CQ011:【周産期メンタルヘルス】精神障害ハイリスク妊産婦の見極めと対応法

産科ガイドラインを勉強する

はじめに

妊娠・出産は人生の大きな転機である一方、精神的なストレスが増大する時期でもあります。特にうつ病や不安障害のリスクが高い妊産婦について、早期にリスクを抽出し、適切な支援を行うことが重要です。

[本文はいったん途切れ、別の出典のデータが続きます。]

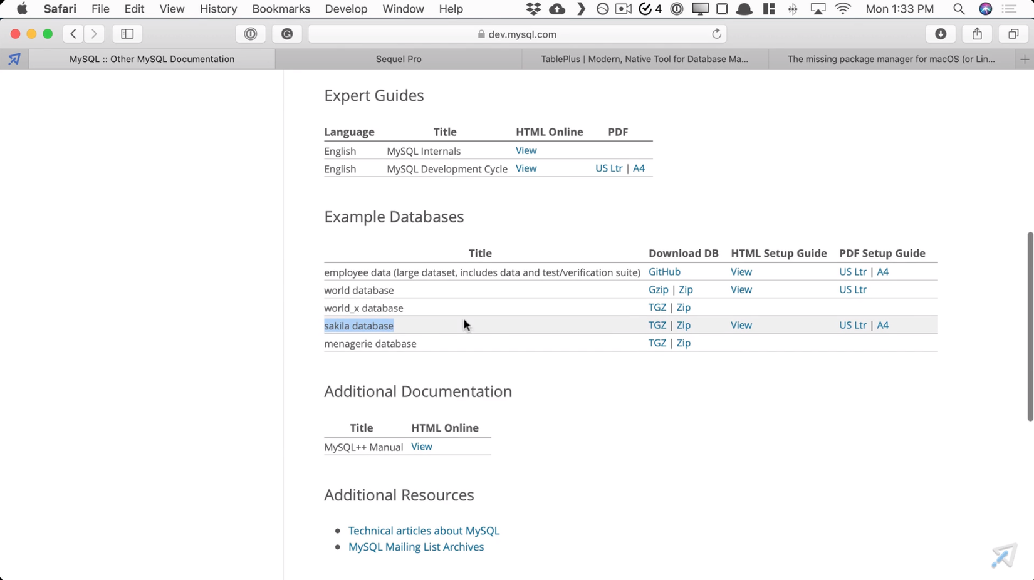Switch to the Sequel Pro tab
1034x580 pixels.
[x=399, y=59]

本記事では、精神疾患ハイリスク妊産婦へのアプローチを、産婦人科医として現場で何をすべきか、ガイドラインに基づいてわかりやすく解説します。


1. 初診時に聞くべきこと:精神疾患の既往歴

妊婦健診の初診時には、精神疾患の既往歴を必ず確認しましょう。

  • うつ病、パニック障害、統合失調症、双極性障害などの既往歴は要チェック。
  • すでに精神科や心療内科に通院しているかどうかの確認も忘れずに。

→これはCQ002との関連もある基本的ステップです。


2. 妊娠中のリスク評価:スクリーニングの実際

うつや不安の兆候は、以下のような方法で評価できます。

◆ Whooley 質問(うつ病評価)

NICEガイドラインでも紹介されている2項目質問。妊婦健診時の一般的な会話の中で質問します:

  1. 「最近、気分が沈んだり、憂うつな気分になることが多くありますか?」
  2. 「物事に対する興味や喜びを感じにくいことがありますか?」

→どちらかに「はい」があれば、うつ状態の可能性あり

◆ EPDS(エジンバラ産後うつ病自己評価票)

  • 妊娠中にも使用可能。
  • カットオフ値:日本では13点以上(特に第2三分期)、海外では15点以上が目安。

◆ 不安障害の評価:GAD-2/GAD-7

  • GAD-2:GAD-7の最初の2問を抽出した簡易版。不安評価として有用。
  • GAD-7:10点以上で陽性と判断(感度89%、特異度82%)。

3. スクリーニング陽性時の対応:連携がカギ

スクリーニングでハイリスクと判断されたら、以下の流れで対応します。

◆「重度精神機能障害」が疑われる場合

  • 家事や育児などの生活機能が著しく損なわれている場合
  • 例:昼夜逆転・清潔保持困難・自殺念慮・被害妄想・児への危害

精神科医へ紹介 + 行政機関へ情報提供(保健師・福祉士など)

◆ 精神機能障害の重症度評価

  • 精神科領域ではDSM-5の評価分類GAF(Global Assessment of Functioning)尺度を使用。
  • GAF < 50程度は「著しい機能障害」と見なされ、母子分離や介入が検討されることも。

4. 行政との連携と情報提供

妊産婦が「特定妊婦」とされる場合、児童福祉法のもと、要保護児童対策地域協議会(要対協)で支援方針が検討されます。

◆ ポイント

  • 医療機関から行政への情報提供は個人情報保護法違反ではない(改正児童福祉法に基づく)。
  • ただし、患者本人への説明と同意取得が原則。

問題
妊婦健診でのメンタルヘルススクリーニングに関して正しいのはどれか。1つ選べ。

A. GAD-7で3点以上を陽性と判断する。
B. EPDSは産後専用であり妊娠中の使用はできない。
C. Whooleyの2項目質問は助産師でも実施できる。
D. 精神疾患の既往がない場合はスクリーニングの必要はない。
E. スクリーニング陽性であれば必ず精神科医に紹介する。


解説と解答
正解:C

  • A:GAD-7は10点以上が陽性の基準。
  • B:EPDSは妊娠中にも使用可能とされている。
  • C:正しい。Whooley質問は簡易であり、助産師が行うことも想定されている。
  • D:既往がなくても、社会的要因や妊娠中の環境変化で発症リスクがあるため評価は必要。
  • E:全例紹介は現実的でなく、重度機能障害が疑われる場合に紹介・連携が推奨される。

まとめ

精神疾患のリスクを抱える妊産婦に早期介入できるかどうかは、初期スクリーニングとチーム医療・行政との連携が鍵です。
医学生・研修医のうちからこの視点を持つことで、産婦人科医としての信頼と患者の安心を両立できます。